Or vice versa. It is a question that the retired individual can ponder. And there isn’t an easy answer – lots of factors come into play:
a. You may not be wealthy. The disposable income of the working years – assuming you had any – has been disposed of. The rest is what supplies your daily living – it may be comfortably enough, but it rarely stretches to unlimited expense, unless you have been very successful indeed.
If you stay at home, you spend less – less on travel, accommodation, external meals and drinks, and tourist activities. Your supposrtsystem is all round you, supporting you, and need not be paid for elsewhere.
b. You may not be filled with vim and vigour. Older people can be bundles of energy in some cases but in others the bundle contains a lot of aches and pains as well as frayed nerves. Travel rarely improves this, unless you are going to the hot springs.
c. Your friends are here. Even if they are really your bitter enemies, they are at least convenient when you want a fight. No need going halfway around the country or the world to find new battles.

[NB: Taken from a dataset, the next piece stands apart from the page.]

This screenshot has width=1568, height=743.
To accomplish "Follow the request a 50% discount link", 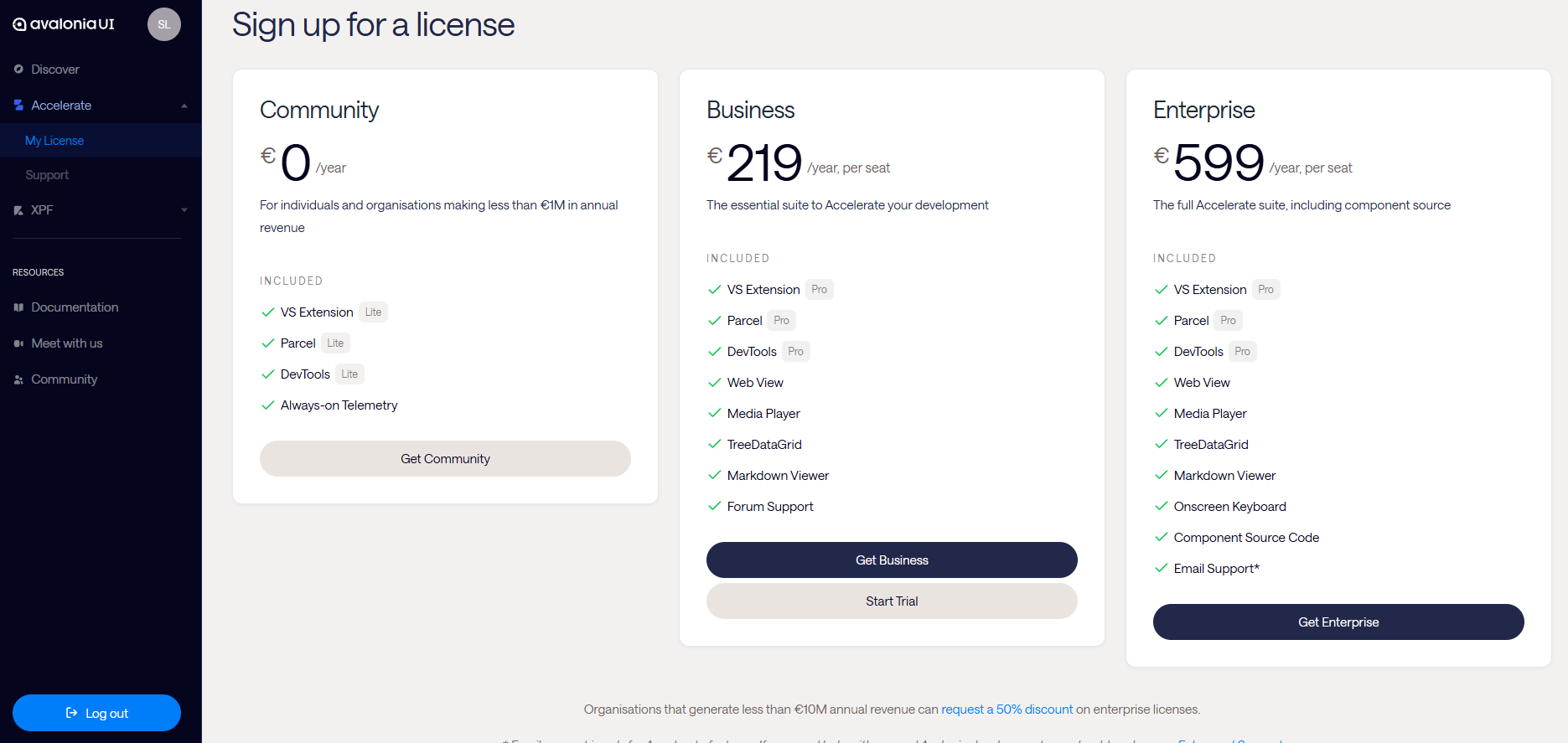I will pos(1007,709).
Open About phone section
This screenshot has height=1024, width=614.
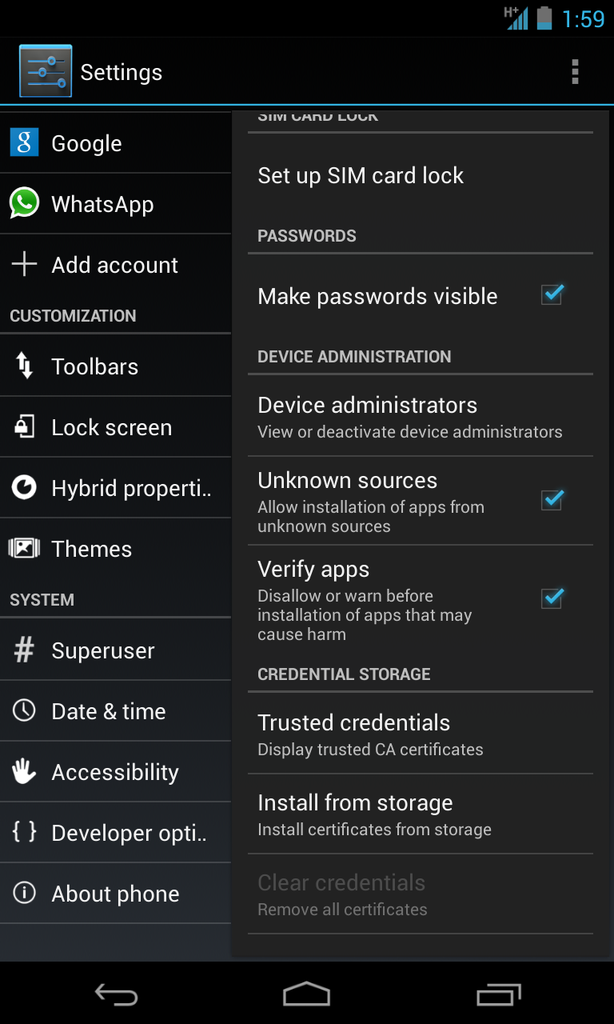coord(115,894)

d. You can drink the water and understand the money and bus system here. If you go elsewhere all three things are likely to give you the shits. If you’re really lucky you get a free train and bus pass here and can plague people all over the city economically.
e. If you stay home you do not have to be out later than you want to be. You can turn off the lights and hit the feathers at 10:30 without looking like a party pooper.
f. If you stay at home and eat and drink the exotic foods and liquors of the place that the tour goes to…and it is possible, given the upsurge in restaurants in the last decade… you can still get heartburn but you can do something about it discreetly. When you do your own cooking, you can read the menu. And you need not eat the weird offal that they try to serve as folk food. Folk that for a joke.